Political Narratives On Poverty That Mislead – Analysis


Political Narratives On Poverty That Mislead – Analysis

Odisha india mother child baby

By Avinash Chennuri and Kearrin Sims

Demonstrating poverty reduction is a mainstay of political success in India. How much progress has been made, why poverty persists, what more needs to be done and what it means to be poor in modern India are hotly debated issues.

According to the World Bank’s poverty headcount—which sets the poverty line for lower-middle-income countries at US$3.65 per day—poverty in India declined from 60.9 per cent in 2015 to 46.5 per cent in 2021. Over the same period, India’s National Institution for Transforming India (NITI-Aayog) reported that multidimensional poverty fell from 24.85 per cent to 14.96 per cent, while 2022–23 consumption expenditure data suggests a near eradication of poverty at purchasing power parity of US$1.90 per day.

If accurate, this is cause for celebration. These trends mean India is one of only a handful of countries on track to meet the United Nations Sustainable Development Goal of reducing multidimensional poverty by at least half by 2030.

But such poverty data needs careful consideration. The challenges of data collection, reliability and manipulation, mean that statistics on poverty must be treated with scrutiny.

In India, reliability is not only compromised by the politics of poverty statistics but also because the increased number of items included in the 2022–23 Consumption Expenditure Survey inflates poverty reduction when compared against the previous survey in 2011–12.

Further, progress on multidimensional poverty in India has been calculated using the results of the government’s National Family Health Surveys—without use of the latest expenditure data—leading many observers to challenge the credibility of official statistics and their associated narratives of progress.

Real progress on poverty reduction may not be as pronounced as statistical trends suggest.

More difficult still is determining whether poverty alleviation has been the result of good policy and programs or of independent social and economic forces. Whatever progress has been achieved, there’s need to look beyond monetary measures of poverty to better understand what forces push people into poverty, trap them there and lift them out.

In India, structural oppression and systemic injustice have helped maintain cycles of poverty. India is the world’s fifth largest economy and is home to more billionaires than any other country bar China and the United States, but it has the lowest Human Development Index of all G20 countries. India’s poverty is not only due to lack of wealth but also a skewed distribution of wealth resulting from persistent and intersecting forms of discrimination, exclusion and exploitation.

While Hindu Higher Castes account for just 22.28 per cent of India’s population, they hold 41 per cent of total wealth and 35.3 per cent of all land.

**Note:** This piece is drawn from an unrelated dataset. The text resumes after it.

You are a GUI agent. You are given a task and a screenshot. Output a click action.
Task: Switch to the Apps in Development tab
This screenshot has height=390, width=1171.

By contrast, Scheduled Castes and Scheduled Tribes—which combined represent 27 per cent of the population—hold just 11.3 per cent of assets and 11.3 of land. Under the caste system, privilege, opportunity, discrimination and disadvantage are ascribed at birth.

Regarding gender inequities, women account for just over 25 per cent of the organised labour force—a rate much lower than in neighbouring Bangladesh, Nepal or Sri Lanka. 

A widely raised concern during the leadership of Prime Minister Narendra Modi has been the persecution of Muslim communities. This is accompanied by impoverishment, with Muslims being the poorest religious group in the country, owning just 8 per cent of total national assets.

For many of India’s poor, systemic injustice leads to feelings of hopelessness. This is perhaps most strikingly represented in the country’s suicide rate. More than 170,000 suicides were reported in 2022. Nearly one-third of those individuals were daily wage earners, agricultural labourers and farmers. The 2022 suicide rate is the highest recorded since the inception of the National Crime Record Bureau’s reporting in 1967 and represents  an average 468 deaths by suicide per day.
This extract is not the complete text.